Globos e sóis flutuam no Infinito, tão livres quanto plumas sob a brisa.
Avante, sempre avante! O rondar das esferas se efetua guiado por uma potência
invisível. A vontade que dirige o Universo se disfarça a todos os olhares. As
coisas estão dispostas de maneira que ninguém é obrigado a lhes dar crédito. Se
a ordem e a harmonia do Cosmos não bastam para convencer o homem, este é livre
no conjeturar. Nada constrange o céptico para ir a Deus. O mesmo acontece às
coisas morais. Nossas existências se desenrolam e os acontecimentos se sucedem
sem ligação aparente; mas, a imanente justiça domina ao alto e regula nossos
destinos segundo um princípio imutável, pelo qual tudo se encadeia em uma série
de causas e de efeitos. Seu conjunto constitui uma harmonia que o espírito
emancipado de preconceitos, iluminado por um raio da Sabedoria, descobre e
admira. Que nós sabemos do Universo? Nossa vista só percebe um conjunto
restrito do império das coisas. Somente os corpos materiais, à nossa
semelhança, a afetam. A matéria sutil e difusa nos escapa. Vemos o que há de
mais grosseiro, em tudo que nos cerca. Todos os mundos fluídicos, todos os
círculos onde a vida superior se agita, a vida radiosa, se eclipsam aos olhos
humanos. Distinguimos apenas os mundos opacos e pesados que se movem nos céus.
O Espaço que os separa nos parece vazio. Por toda parte, profundos abismos
parecem abrir-se. Erro! O Universo está cheio.

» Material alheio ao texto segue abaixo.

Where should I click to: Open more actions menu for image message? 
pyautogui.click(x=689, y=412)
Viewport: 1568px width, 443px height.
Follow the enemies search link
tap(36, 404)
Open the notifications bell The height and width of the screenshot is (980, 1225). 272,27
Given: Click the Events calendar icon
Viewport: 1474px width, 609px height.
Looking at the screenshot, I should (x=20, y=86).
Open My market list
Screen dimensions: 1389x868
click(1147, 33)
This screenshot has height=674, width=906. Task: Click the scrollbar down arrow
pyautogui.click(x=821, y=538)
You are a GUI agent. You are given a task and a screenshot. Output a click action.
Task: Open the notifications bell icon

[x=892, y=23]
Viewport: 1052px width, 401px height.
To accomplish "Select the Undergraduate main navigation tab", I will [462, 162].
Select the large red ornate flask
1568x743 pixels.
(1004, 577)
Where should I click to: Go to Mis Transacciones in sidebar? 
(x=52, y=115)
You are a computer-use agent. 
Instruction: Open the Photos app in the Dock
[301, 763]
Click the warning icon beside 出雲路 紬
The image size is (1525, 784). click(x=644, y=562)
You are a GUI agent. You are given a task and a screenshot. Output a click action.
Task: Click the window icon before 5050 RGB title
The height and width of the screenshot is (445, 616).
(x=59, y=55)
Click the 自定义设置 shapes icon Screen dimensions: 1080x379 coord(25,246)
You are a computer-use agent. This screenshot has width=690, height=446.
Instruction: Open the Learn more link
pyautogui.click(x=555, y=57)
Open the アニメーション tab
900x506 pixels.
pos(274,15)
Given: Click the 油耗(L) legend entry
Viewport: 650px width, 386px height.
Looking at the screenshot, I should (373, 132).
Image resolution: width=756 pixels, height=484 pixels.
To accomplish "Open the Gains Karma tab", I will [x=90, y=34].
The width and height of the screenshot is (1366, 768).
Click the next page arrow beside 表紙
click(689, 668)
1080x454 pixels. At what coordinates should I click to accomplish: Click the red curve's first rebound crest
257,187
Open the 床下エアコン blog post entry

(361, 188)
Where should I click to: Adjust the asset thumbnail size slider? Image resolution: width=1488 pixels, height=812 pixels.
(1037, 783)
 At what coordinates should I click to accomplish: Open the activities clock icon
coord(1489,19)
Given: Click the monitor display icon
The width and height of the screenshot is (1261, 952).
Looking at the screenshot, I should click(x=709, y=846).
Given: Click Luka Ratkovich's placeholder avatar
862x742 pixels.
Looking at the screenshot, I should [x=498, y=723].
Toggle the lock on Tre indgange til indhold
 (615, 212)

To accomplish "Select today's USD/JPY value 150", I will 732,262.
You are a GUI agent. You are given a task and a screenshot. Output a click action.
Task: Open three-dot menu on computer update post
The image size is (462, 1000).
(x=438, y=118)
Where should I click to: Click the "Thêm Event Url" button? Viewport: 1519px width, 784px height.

Entre essas moradas materiais,
no intervalo desses mundos planetários, prisões ou presídios flutuam no Espaço,
outros domínios da Vida se estendem, vida espiritual, vida gloriosa, que nossos
sentidos espessos não podem perceber porque, sob suas radiações, quebraria qual
se rompe o vidro ao choque de uma pedra. A sábia Natureza limitou nossas
percepções e nossas sensações. É degrau a degrau que ela nos conduz no caminho
do saber. É lentamente, trecho por trecho, vidas depois de vidas, que ela nos
leva ao conhecimento do Universo, seja visível, seja oculto. O ser sobe, um a
um, os degraus da escadaria gigantesca que conduz a Deus. E cada um desses
degraus representa para o ser uma longa série de séculos. Se os mundos celestes
nos aparecessem de repente, sem véus, em toda a sua glória, ficaríamos
aturdidos, cegos. Mas, nossos sentidos exteriores foram medidos e limitados.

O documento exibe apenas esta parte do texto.